For this exercise, restate word for word only the lines from the one containing "Where should I" through the last line below. Pictures do not get copied.
═════ Data under study
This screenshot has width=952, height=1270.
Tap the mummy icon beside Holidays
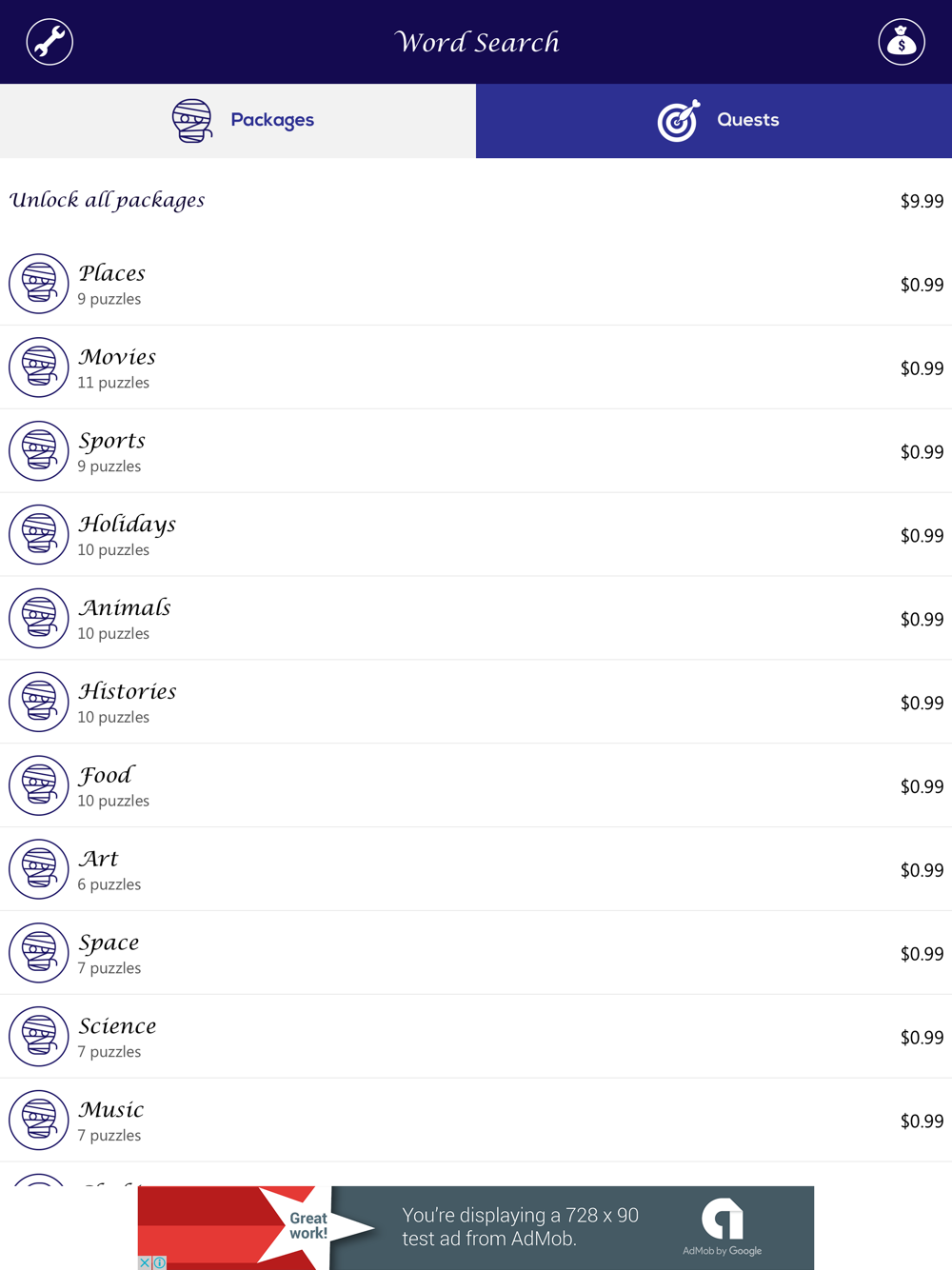coord(39,535)
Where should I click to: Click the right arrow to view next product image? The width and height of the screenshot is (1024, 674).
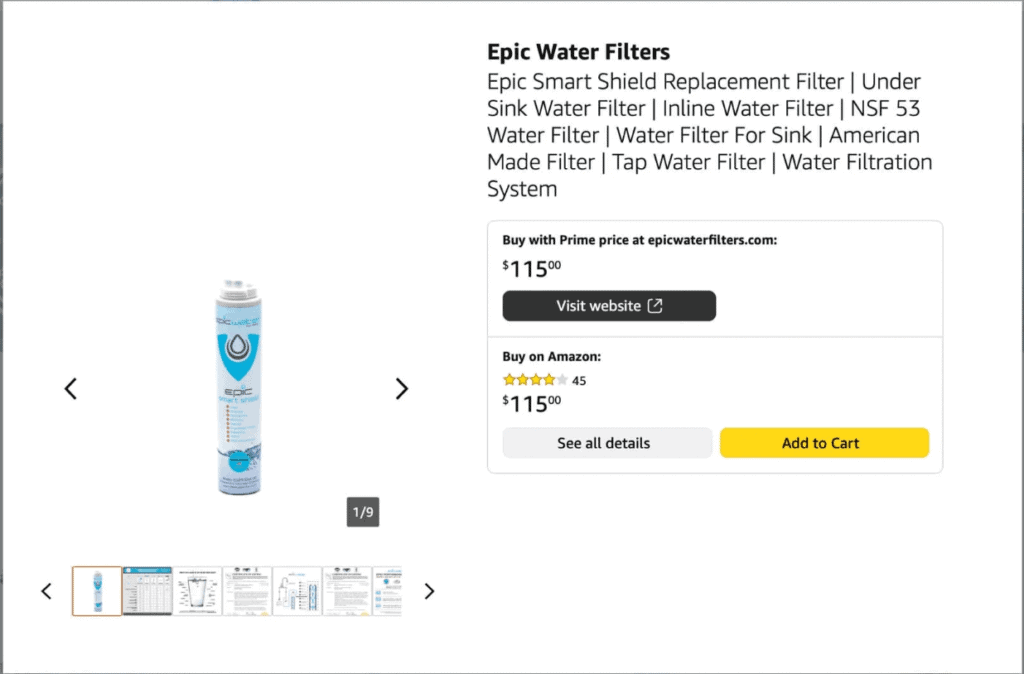point(401,389)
══════════
#### Expected output
Where should I click to: Click the right arrow to view next product image? The width and height of the screenshot is (1024, 674).
point(401,389)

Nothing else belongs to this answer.